In a flash it became clear to me—I would need to either bargain with or outwit him. Forcing calm into my voice, I stated, “The Congress.”
He motioned for me to enter the taxi and slid in after me. After loading our luggage, the driver sped off.
Relaxing into his seat as if he were in his own private parlor, Dougherty said, “I believe you’ll find my proposal quite generous. If you produce fifty-seven thousand dollars and the necklace, I’ll turn the piece over to Lloyd’s. I won’t even mention you or your accomplices.”
“Where did you ever get the idea I own such a necklace?”

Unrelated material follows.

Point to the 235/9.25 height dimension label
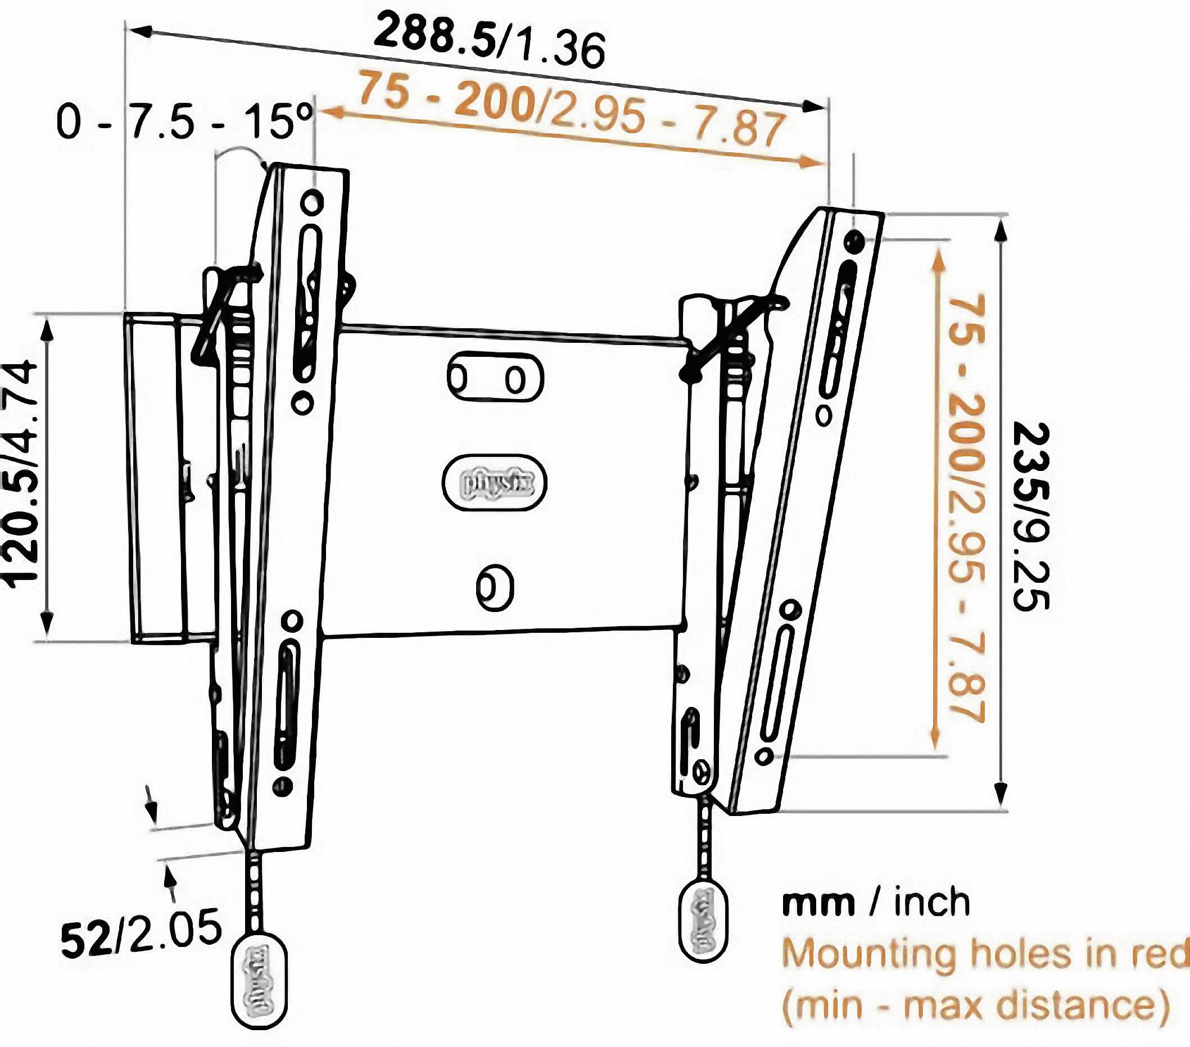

His crossed one leg over the other. “Apparently, you couldn’t resist showing it off to Miss Shaver.”
A GAME OF CAT AND MOUSE
THE END OF THE LINE—FEBRUARY 1917
D
ougherty accompanied me to the hotel, where I secured a suite large enough to accommodate myself and Daisy. He agreed to allow me four days to produce the fifty-seven thousand dollars, during which time he would keep me under surveillance. If I failed to deliver the funds and my yellow-diamond necklace at 5 p.m. on Tuesday, February 6, he would seize all my belongings and alert Scotland Yard to my “crime of insurance fraud.” And he warned me against trying to slip away: “After all, I’ve never failed to track you down.”
I immediately wired Daisy:
LEAVE ON MORNING TRAIN FOR CHICAGO STOP COME TO CONGRESS HOTEL STOP
. That would put Daisy into Chicago the next evening, Saturday.
I spent Saturday window-shopping all around Chicago, to give myself time to think, and to keep Mr. Dougherty’s colleague occupied. The pudgy fellow I roused from his lobby roost tagged after me all afternoon, likely walking off a few pounds that day, which he promptly replaced over dinner across the Congress dining room from me. Watching him chew his cud while he kept his eyes fastened on me was enough to resolve me to take all future meals in the suite.
Once Daisy arrived, I explained the dire circumstances.
She sat beside me on the sofa in our room, her still-packed suitcases piled beside the wall and her coat cast over them. “Good heavens, that devil really has boxed you in this time.”
“Yes, I fear that myself.”
“Can you come up with the money?”
I drummed my fingers on the sofa arm. “Even if I sold all my jewels, I couldn’t get enough value on such short notice.”
I hadn’t told Daisy about Dougherty’s mention of the yellow-diamond necklace and threat of insurance fraud. It would only have prompted her to panicked flight, and I needed her assistance. Still, perhaps because she feared detection as an accomplice, she introduced the topic.
“Shouldn’t you at least get rid of the yellow-diamond necklace? So it won’t be found on you?”